Each record must be printed again exactly as given.

━━━━━━━━

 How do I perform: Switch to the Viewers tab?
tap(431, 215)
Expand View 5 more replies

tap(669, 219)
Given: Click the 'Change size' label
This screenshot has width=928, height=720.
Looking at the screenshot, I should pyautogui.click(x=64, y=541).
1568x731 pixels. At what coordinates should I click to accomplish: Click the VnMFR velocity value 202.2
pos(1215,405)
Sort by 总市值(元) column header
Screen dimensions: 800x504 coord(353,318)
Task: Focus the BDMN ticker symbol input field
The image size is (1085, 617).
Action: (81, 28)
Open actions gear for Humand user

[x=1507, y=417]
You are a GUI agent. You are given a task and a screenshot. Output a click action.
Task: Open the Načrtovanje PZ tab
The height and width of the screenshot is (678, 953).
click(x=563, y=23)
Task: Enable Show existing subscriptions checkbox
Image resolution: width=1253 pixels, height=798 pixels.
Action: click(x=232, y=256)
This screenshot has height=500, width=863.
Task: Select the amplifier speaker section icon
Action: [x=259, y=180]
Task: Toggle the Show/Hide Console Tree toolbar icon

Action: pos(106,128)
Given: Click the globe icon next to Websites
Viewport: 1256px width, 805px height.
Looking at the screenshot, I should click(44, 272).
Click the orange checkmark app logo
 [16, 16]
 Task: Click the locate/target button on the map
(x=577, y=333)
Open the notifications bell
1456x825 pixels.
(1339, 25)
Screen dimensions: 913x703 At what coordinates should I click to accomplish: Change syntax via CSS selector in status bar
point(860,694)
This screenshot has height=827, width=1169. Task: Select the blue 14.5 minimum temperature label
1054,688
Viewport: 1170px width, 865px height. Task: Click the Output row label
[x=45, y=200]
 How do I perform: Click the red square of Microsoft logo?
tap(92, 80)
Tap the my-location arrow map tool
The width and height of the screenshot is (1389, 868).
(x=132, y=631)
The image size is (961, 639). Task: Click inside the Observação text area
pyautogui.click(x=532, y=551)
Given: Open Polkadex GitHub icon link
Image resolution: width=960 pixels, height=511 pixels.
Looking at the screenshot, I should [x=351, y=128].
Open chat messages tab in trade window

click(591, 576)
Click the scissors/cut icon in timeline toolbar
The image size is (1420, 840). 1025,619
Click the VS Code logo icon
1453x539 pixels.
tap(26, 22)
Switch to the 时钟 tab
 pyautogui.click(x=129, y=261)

━━━━━━━━

• Written answer:
 How do I perform: Switch to the Viewers tab?
tap(431, 215)
Expand View 5 more replies

tap(669, 219)
Given: Click the 'Change size' label
This screenshot has width=928, height=720.
Looking at the screenshot, I should pyautogui.click(x=64, y=541).
1568x731 pixels. At what coordinates should I click to accomplish: Click the VnMFR velocity value 202.2
pos(1215,405)
Sort by 总市值(元) column header
Screen dimensions: 800x504 coord(353,318)
Task: Focus the BDMN ticker symbol input field
The image size is (1085, 617).
Action: (81, 28)
Open actions gear for Humand user

[x=1507, y=417]
You are a GUI agent. You are given a task and a screenshot. Output a click action.
Task: Open the Načrtovanje PZ tab
The height and width of the screenshot is (678, 953).
click(x=563, y=23)
Task: Enable Show existing subscriptions checkbox
Image resolution: width=1253 pixels, height=798 pixels.
Action: click(x=232, y=256)
This screenshot has height=500, width=863.
Task: Select the amplifier speaker section icon
Action: [x=259, y=180]
Task: Toggle the Show/Hide Console Tree toolbar icon

Action: pos(106,128)
Given: Click the globe icon next to Websites
Viewport: 1256px width, 805px height.
Looking at the screenshot, I should click(44, 272).
Click the orange checkmark app logo
 [16, 16]
 Task: Click the locate/target button on the map
(x=577, y=333)
Open the notifications bell
1456x825 pixels.
(1339, 25)
Screen dimensions: 913x703 At what coordinates should I click to accomplish: Change syntax via CSS selector in status bar
point(860,694)
This screenshot has height=827, width=1169. Task: Select the blue 14.5 minimum temperature label
1054,688
Viewport: 1170px width, 865px height. Task: Click the Output row label
[x=45, y=200]
 How do I perform: Click the red square of Microsoft logo?
tap(92, 80)
Tap the my-location arrow map tool
The width and height of the screenshot is (1389, 868).
(x=132, y=631)
The image size is (961, 639). Task: Click inside the Observação text area
pyautogui.click(x=532, y=551)
Given: Open Polkadex GitHub icon link
Image resolution: width=960 pixels, height=511 pixels.
Looking at the screenshot, I should [x=351, y=128].
Open chat messages tab in trade window

click(591, 576)
Click the scissors/cut icon in timeline toolbar
The image size is (1420, 840). 1025,619
Click the VS Code logo icon
1453x539 pixels.
tap(26, 22)
Switch to the 时钟 tab
 pyautogui.click(x=129, y=261)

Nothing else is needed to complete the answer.